Antonio Vivaldi, claimed to have composed 94 operas, but fewer than 50 titles have been identified, of which the scores of only 20 or so survive, wholly or in part. All of Vivaldi's operatic works are described as dramma per musica, roughly equivalent to opera seria. This is a comprehensive list of all my Vivaldi Operas recordings:

- La Fida Ninfa. Spinosi/Ensemble Matheus.
- Atenaide. Sardelli/Modo Antiquo.
- Griselda. Spinosi/Ensemble Matheus.
- Orlando Furioso. Spinosi/Ensemble Matheus.
- Tito Manlio. Dantone/Accademia Bizantina.
- L'Olimpiade. Alessandrini/Concerto Italiano.
- Armida al campo d'Egitto. Alessandrini/Concerto Italiano.
- La verità in cimento. Spinosi/Ensemble Matheus.
- Bajazet. Biondi/Europa Galante.
- Farnace. Fasolis/I Barocchisti.
- L'Incoronazione di Dario. Dantone/Accademia Bizantina.
- Dorilla in Tempe. Fasolis/I Barocchisti.
- Ottone in Villa. Antonini/Il Giardino Armonico.

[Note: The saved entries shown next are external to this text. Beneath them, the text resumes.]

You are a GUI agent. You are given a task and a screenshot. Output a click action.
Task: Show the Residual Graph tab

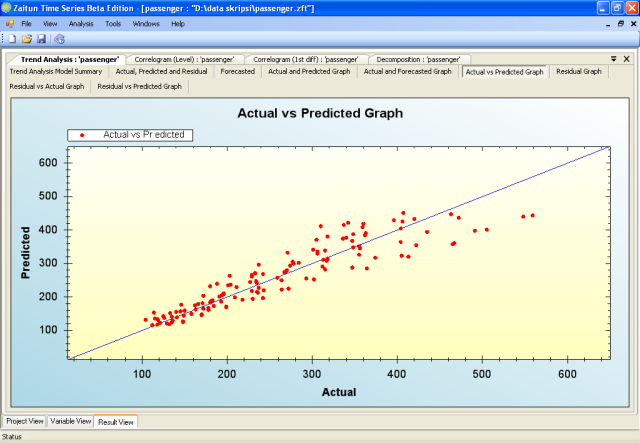(579, 72)
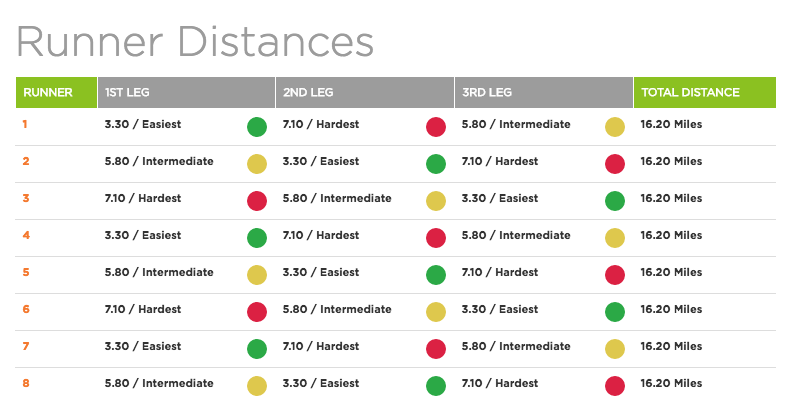Image resolution: width=787 pixels, height=415 pixels.
Task: Click runner 8's red 3rd leg dot
Action: pyautogui.click(x=615, y=386)
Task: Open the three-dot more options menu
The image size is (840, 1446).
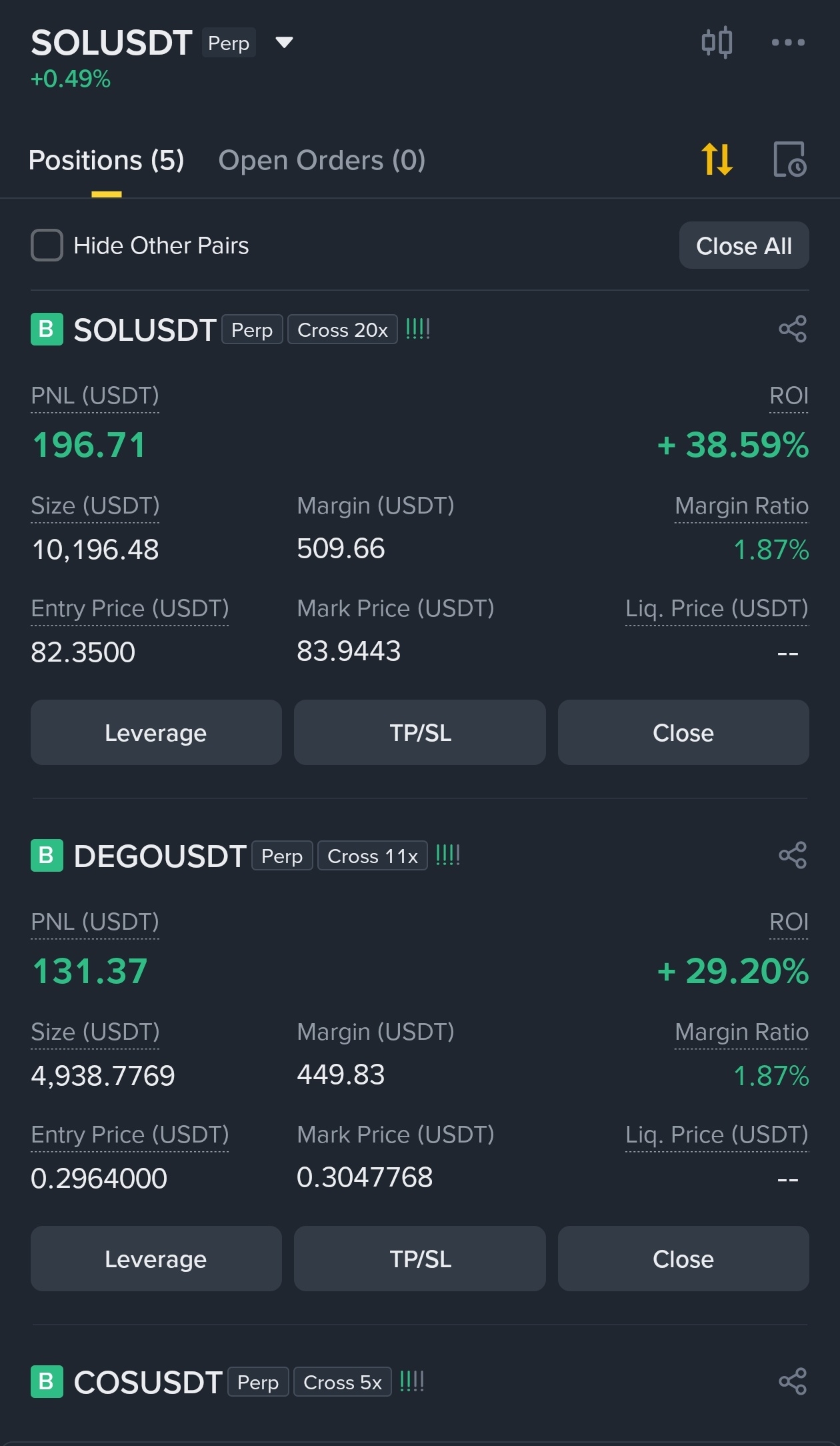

Among all those recordings, one of my favourite is the recent released Dorilla in Tempe, that contains an unusual feature for Vivaldi's operatic scores, where the sinfonia is clearly linked with the main opera: the music of its final movement - a C major version of the opening of the Spring concerto- reappears in the opera's opening chorus, appropriately in praise of spring.

Dell'aura al sussurrar





Other favourite recording is Ottone in Villa by Il Giardino Armonico with one of the most solid vocal cast I've ever seen: Julia Lezhneva, Cangemi, Invernizzi, Topi Lehtipuu (I adore this tenor voice).


----------



## Classicalinheart (Jun 21, 2018)

Dorilla in Tempe does sound great! As someone who did not listen to many operas, I loved this list. Thank you for sharing it


----------